The UN envoy to Libya last week set out a new a plan under which Libya could hold elections within a year, and Haftar is widely seen as a candidate who would stand for president.

A former US official said it was believed that Haftar’s true goal was to run the country under a military dictatorship. The ex-official said European attempts to bring Haftar “into the tent” were understandable and pragmatic, because the creation of a stable government would not now be possible without his support.

Haftar has expanded his foothold militarily in part due to the support of Egypt, Saudi Arabia and the Emirates, the former official added. He also has contacts within the Kremlin, and visited Russia for the third time in August this year.

The ICC issued its warrant for Werfalli, a member of the al-Saiqa brigade of the LNA, based on the “reasonable belief” that he had ordered the execution of 33 detainees in seven incidents from June 2016 to July 2017.
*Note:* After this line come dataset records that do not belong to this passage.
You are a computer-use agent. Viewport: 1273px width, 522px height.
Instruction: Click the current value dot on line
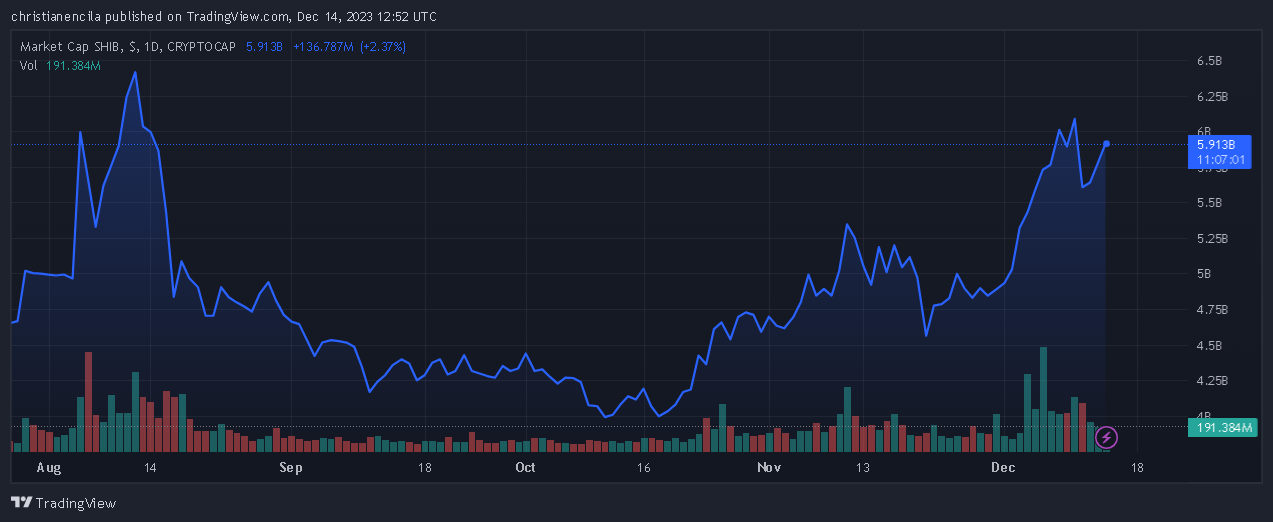point(1106,144)
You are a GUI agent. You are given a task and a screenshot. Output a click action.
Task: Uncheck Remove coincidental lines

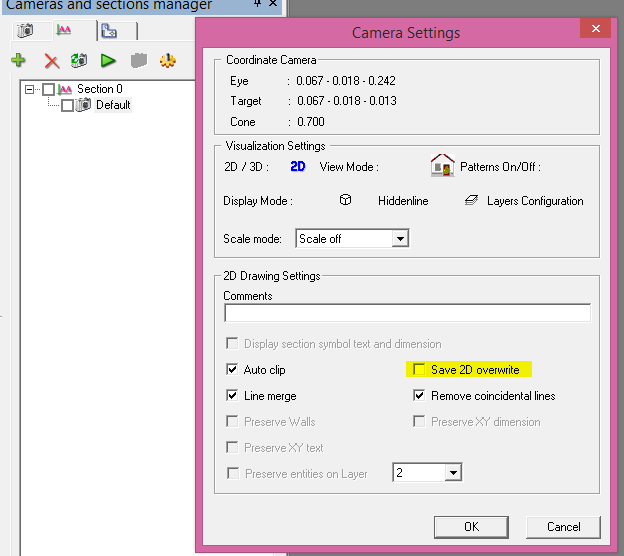click(x=420, y=396)
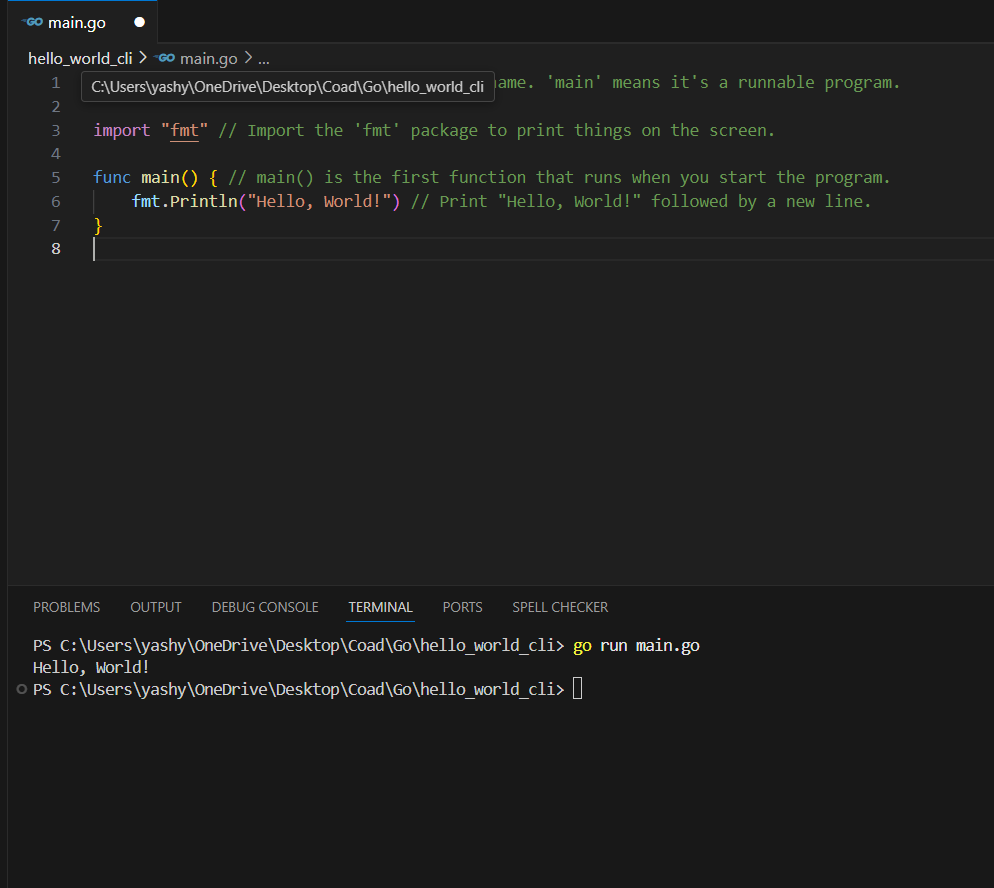Select the main.go editor tab
Image resolution: width=994 pixels, height=888 pixels.
(78, 21)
The Just Security article also pointed to a speech that Haftar gave in August 2017, a day after his meeting with Johnson, in which he appeared to be discussing the need to tighten the siege of Derna. Haftar said that ordering a blockade was tantamount to choking, and ought to involve a block on medicine, medical care, petrol and cooking oil.

Brig Gen Ahmad Mismari, a spokesman for the LNA, said he could not comment on the ICC warrant because the matter was under investigation. He also declined to comment on the allegations raised in the Just Security blog.

In an interview with the Guardian, Goodman said Haftar’s status as a US citizen made him subject to federal laws that criminalised violations of laws of war and risked criminal liability for any “aiders and abetters” who supported him in the US. Given his status, any decision to provide financial or other support to Haftar – including intelligence – by the US would first have to be cleared by a justice department office to ensure it was legal under US laws.

Mattia Toaldo, a Libya expert at the European Council on Foreign Relations, said that the more Haftar was legitimised, the less likely it was that he would ever be prosecuted. “It is up to the Europeans and the Americans to decide whether such a regime is stable, because what we have seen with the Arab spring is that repressive regimes are unstable,” he said.

“He cannot be trusted, much like most Libyan warlords, on the fight against terror, on migration, and I think also his military capacity is not as big as some people think,” he added.